The discovery of zeolitic microporous titanosilicate (titanium oxide + silicon oxide) materials has attracted much research in their photocatalytic application to assist in environmental clean up by degrading toxic organic compounds into simpler and harmless substances. These titanosilicates have advantages over the conventional titanium dioxide anatase photocatalyst: regular porosity and high surface area as well as the nano-sized titanium oxide already present within the framework. This should enable the optimisation of the reaction of photo-generated holes and electrons with adsorbed molecules. The pores perform as molecular sieves, filtering organic compounds based on their size.
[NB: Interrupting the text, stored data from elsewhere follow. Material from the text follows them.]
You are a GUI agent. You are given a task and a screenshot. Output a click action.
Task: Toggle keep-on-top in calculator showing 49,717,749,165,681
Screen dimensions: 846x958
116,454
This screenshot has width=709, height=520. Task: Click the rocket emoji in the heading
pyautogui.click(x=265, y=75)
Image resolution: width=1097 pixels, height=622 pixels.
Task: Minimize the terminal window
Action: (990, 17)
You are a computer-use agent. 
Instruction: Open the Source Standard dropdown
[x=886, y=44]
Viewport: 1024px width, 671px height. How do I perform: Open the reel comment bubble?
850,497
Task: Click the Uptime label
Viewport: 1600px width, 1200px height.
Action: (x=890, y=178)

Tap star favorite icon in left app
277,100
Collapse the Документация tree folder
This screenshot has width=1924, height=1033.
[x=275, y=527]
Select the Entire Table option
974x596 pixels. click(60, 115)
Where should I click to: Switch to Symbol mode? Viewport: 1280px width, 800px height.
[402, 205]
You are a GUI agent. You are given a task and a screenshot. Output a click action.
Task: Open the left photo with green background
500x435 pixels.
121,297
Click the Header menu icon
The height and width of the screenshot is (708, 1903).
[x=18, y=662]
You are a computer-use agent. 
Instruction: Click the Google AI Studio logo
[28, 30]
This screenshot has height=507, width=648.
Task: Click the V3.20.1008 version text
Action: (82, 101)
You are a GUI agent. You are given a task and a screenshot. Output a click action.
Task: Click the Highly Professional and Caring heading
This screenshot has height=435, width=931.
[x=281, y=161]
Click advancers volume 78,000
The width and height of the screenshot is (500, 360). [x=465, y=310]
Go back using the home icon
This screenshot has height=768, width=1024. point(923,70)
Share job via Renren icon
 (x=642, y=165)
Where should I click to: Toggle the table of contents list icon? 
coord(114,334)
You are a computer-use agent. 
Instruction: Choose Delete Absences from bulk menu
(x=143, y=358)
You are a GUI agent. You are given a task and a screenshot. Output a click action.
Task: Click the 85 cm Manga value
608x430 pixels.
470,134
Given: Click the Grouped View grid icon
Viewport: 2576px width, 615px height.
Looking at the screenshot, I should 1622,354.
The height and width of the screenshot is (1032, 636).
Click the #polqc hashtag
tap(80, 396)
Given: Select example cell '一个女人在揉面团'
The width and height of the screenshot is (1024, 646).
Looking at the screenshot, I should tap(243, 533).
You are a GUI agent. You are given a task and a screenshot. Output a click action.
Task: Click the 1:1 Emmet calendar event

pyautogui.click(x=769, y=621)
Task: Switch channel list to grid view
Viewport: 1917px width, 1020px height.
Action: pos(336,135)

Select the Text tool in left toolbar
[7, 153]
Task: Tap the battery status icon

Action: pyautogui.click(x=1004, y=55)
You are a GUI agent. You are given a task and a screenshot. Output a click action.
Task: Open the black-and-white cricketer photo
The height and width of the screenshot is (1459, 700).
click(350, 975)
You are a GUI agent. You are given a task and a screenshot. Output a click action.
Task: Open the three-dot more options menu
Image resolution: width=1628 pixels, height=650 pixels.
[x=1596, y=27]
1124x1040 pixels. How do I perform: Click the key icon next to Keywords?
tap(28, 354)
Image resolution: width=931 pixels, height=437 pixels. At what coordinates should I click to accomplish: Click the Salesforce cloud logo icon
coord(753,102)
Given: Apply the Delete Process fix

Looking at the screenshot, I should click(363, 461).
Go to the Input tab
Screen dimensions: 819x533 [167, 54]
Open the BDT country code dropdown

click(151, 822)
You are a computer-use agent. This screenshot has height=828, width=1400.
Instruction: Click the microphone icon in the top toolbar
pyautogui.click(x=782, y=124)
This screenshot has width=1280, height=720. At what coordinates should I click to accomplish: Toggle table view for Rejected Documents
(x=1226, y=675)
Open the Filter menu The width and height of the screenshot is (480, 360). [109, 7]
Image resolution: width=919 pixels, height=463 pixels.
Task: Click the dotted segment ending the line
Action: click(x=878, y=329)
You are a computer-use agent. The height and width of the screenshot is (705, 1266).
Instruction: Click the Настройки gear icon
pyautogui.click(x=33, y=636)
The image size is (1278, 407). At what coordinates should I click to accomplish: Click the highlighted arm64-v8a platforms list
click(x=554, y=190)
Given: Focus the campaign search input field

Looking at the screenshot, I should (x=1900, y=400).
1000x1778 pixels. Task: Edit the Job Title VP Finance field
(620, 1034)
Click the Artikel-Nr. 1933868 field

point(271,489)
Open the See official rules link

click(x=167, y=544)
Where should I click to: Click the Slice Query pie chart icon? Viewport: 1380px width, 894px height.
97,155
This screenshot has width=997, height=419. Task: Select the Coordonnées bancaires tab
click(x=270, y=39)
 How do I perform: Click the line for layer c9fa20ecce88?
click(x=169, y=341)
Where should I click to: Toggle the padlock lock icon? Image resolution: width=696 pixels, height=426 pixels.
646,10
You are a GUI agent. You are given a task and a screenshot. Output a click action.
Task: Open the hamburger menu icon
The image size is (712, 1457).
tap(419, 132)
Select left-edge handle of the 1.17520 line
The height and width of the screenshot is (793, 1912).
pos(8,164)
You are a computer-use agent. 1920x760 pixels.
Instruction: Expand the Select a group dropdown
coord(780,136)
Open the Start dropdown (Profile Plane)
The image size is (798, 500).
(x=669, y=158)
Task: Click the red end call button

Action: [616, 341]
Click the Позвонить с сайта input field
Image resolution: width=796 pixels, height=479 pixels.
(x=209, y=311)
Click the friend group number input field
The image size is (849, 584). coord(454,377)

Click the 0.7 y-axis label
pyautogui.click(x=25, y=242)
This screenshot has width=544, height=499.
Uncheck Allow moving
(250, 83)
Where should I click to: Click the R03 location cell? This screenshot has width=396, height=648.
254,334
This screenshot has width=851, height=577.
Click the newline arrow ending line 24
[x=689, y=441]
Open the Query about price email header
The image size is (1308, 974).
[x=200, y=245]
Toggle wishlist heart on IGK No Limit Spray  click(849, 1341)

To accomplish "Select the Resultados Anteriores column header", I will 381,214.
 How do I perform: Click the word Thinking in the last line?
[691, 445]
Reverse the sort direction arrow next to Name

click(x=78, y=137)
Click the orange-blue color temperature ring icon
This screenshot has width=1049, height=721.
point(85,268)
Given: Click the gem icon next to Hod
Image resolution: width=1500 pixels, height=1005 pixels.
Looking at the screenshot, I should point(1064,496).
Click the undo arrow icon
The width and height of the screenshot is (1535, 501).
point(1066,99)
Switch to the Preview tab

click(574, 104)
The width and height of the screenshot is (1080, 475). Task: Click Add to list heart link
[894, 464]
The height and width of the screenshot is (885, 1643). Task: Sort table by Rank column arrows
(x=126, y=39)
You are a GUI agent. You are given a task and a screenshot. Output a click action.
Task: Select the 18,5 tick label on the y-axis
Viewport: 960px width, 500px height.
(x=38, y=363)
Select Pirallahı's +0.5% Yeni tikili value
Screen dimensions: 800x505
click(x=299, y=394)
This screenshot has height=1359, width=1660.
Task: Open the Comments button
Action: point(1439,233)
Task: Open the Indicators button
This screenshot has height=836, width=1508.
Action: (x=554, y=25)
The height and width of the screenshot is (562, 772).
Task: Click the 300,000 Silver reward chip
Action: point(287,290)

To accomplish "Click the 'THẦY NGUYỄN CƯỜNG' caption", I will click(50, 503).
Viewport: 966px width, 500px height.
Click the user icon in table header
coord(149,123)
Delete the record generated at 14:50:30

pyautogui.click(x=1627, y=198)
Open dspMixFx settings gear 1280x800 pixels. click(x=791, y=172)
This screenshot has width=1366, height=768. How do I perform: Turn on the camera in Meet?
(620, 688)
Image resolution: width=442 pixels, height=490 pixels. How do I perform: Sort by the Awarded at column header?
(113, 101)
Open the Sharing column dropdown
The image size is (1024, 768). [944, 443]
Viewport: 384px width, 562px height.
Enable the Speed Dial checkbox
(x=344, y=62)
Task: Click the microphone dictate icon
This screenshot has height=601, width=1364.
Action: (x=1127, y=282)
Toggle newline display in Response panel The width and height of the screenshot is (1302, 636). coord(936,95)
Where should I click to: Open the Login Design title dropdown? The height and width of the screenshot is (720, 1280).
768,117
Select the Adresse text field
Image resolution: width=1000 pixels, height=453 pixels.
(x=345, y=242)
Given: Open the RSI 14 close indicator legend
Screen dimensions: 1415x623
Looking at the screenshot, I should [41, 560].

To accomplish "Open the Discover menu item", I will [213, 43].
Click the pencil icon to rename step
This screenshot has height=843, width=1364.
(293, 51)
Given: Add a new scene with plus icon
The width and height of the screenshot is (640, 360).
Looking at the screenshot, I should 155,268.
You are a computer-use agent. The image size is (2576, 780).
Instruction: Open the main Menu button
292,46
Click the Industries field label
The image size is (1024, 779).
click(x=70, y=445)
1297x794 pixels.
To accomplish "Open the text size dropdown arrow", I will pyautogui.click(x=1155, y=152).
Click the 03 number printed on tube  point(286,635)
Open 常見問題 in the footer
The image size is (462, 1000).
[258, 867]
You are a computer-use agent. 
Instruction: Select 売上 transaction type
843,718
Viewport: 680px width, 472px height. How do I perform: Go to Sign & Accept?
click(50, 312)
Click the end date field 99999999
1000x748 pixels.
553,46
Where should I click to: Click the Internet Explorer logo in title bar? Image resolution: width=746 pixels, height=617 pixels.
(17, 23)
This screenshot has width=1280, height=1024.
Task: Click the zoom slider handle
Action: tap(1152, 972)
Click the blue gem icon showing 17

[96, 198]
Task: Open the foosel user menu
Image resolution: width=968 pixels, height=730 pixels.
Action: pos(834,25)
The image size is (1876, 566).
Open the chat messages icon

An enormous amount of work has been undertaken on the well-known photocatalyst anatase. Anatase is a bulk titanium oxide structure and this makes the 3-dimensional Ti-O-Ti semiconducting framework. ETS-10, on the other hand, is a titanosilicate material and consists of 1dimensional nanowire Ti-O-Ti chains. Thinking of the Ti-O-Ti chains as 1-D nanowire semiconductors is in fact somewhat misleading due to the existence of line defects which may cause breaks in this chain. Thus, the titanosilicate pharmacosiderite which possesses 3-D nanoclusters of titanium oxide, could bridge the differences between anatase and ETS-10.

ETS-10, a famous member of this titanosilicate family, has shown photoreactivity that is quite different from its anatase counterpart as observed using infrared and EPR (Electron Paramagnetic Resonance) spectroscopy. The titanium oxide semiconductor is present in ETS-10 as 1-dimensional -Ti-O-Ti- chains that run in two dimensions along the a and b direction. The structure itself consists of corner sharing linked octahedral TiO₆ that are surrounded by tetrahedral silicate SiO₄ that construct the three-dimensional pore structure. The framework carries a -2 negative charge and the electrical balance of the structure is preserved by extra framework cations. As mentioned above, the 1D chains of titanium oxides in ETS-10 are fragmented, due to defects in the structure. This does lead to interesting differences in ETS-10's photoreactivity.

When ETS-10 adsorbs organic molecules and is irradiated by UV light, e^- and h⁺ are generated. The organic molecules act as h⁺ scavengers while electrons are trapped by titanium in the framework (Ti⁴⁺ + e^- → Ti³⁺). Interestingly, the electron is transferable to oxygen gas that is introduced afterward (O₂ + e^- → O₂^{- ).}

A further example of micro-porous titanosilicate is pharmacosiderite. This framework is composed of a central cluster of four octaherdral titania units linked by a silicate tetrahedral unit. In this material the semiconducting titanium oxide exists in nanosized 3-D clusters. The pores of this structure are occupied by charge-neutralizing potassium cations and water molecules.

EPR results show that in this case an O^- radical species is formed when the sample is irradiated in UV light in the presence of O₂. A further experiment using O¹⁷ isotope enriched O₂ showed that the O^- radical species was not being formed from the molecular O₂ but must instead be formed within the framework. The question of why the nanoclusters present in pharmacosiderite behave differently from the nanowires in ETS-10 has still to be answered.